For my part, I had to accept that the closure of the libraries meant no more browsing. In some ways, this did not affect me overly much. I am already familiar with how the online catalog works and the procedures used to place a hold on an item. I also follow the book industry and thus am positioned to be able to look up desired titles fairly easily, unlike many others who presumably do not follow authors or publishers online, and many only realize their favorite writer has released a new book when they see it on the shelf. Even so, I still enjoy browsing. I still find titles I might have otherwise overlooked, perhaps because of limited marketing or perhaps because somehow the title did not catch my eye when I saw it online. For me, some of the joy of serendipity was lost when the libraries closed.
Additionally, I had to switch over to e-books for a long time. Although I do own an e-reader, I much prefer to read hard copies of a book, especially if the book is longer or contains weighty material. I did not particularly enjoy the days when I was forced to read digital copies only. And, of course, because digital materials are so much more expensive for libraries to purchase than physical copies, I had only a limited selection of titles to choose from, with long wait lists on top of that. Services such as Hoopla, where libraries pay per borrow, are nice, but not every library has them and libraries still put a cap on a user’s monthly borrows. Because I read extensively, I cannot rely only on a service like Hoopla.
For some, I imagine that the pandemic has fundamentally changed the way they use the library. Some people may have realized that they can place holds on books from other libraries and have them delivered to their home library. Some people may hope curbside delivery continues and they never have to step foot in the building again. Some people may have realized that they can borrow e-books and will continue to do so even once the libraries reopen fully.
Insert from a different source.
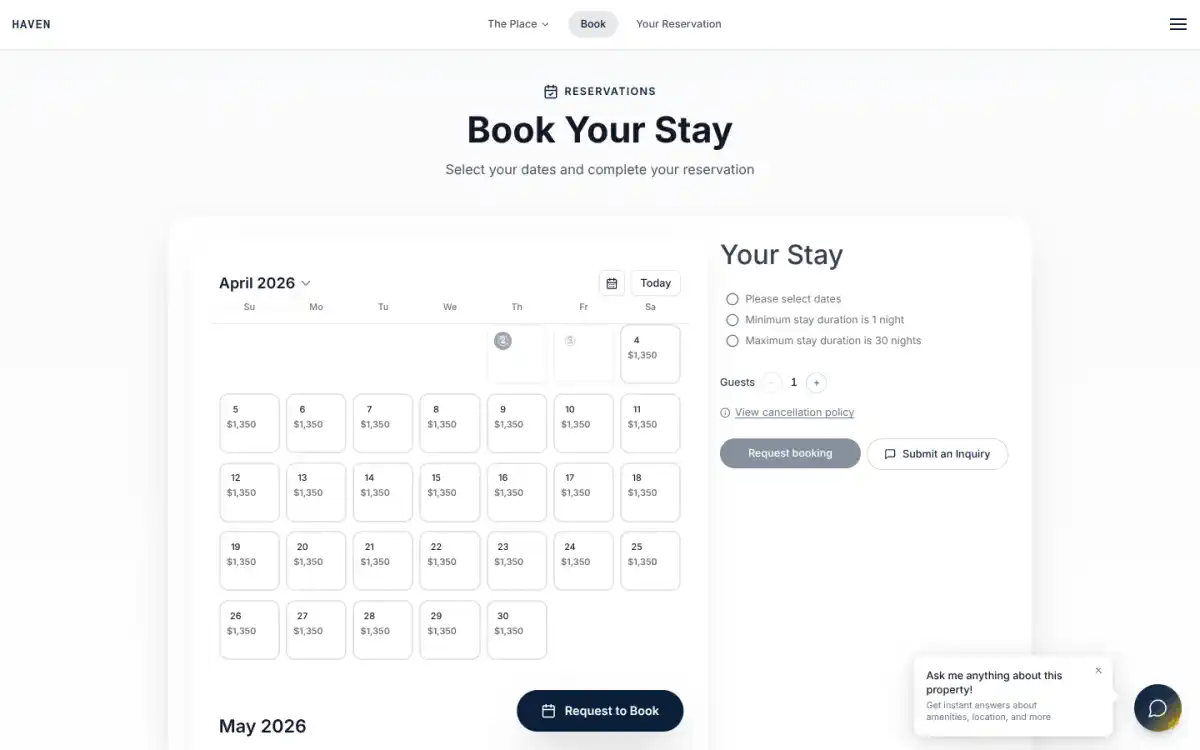Select the Book tab
Viewport: 1200px width, 750px height.
(593, 24)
As for me? The pandemic has changed how I use the library, but not in a way I wish to continue. I long for the day when I can browse the bookshelves freely again, when the processing department is not a month to a year behind in putting new books on the shelf, when I can read only physical volumes and ditch the e-reader. And, yes, I long for the day when I can meet people in-person during programs, and not only see them on a screen. (Bonus if we get free snacks!) The pandemic has changed the way I use the library, but that has only made me appreciate the library and all its services all the more.
What about you? Has your library use changed? Will you keep these changes going forward? Do you see yourself, for instance, borrowing more e-books in future or attending virtual programs?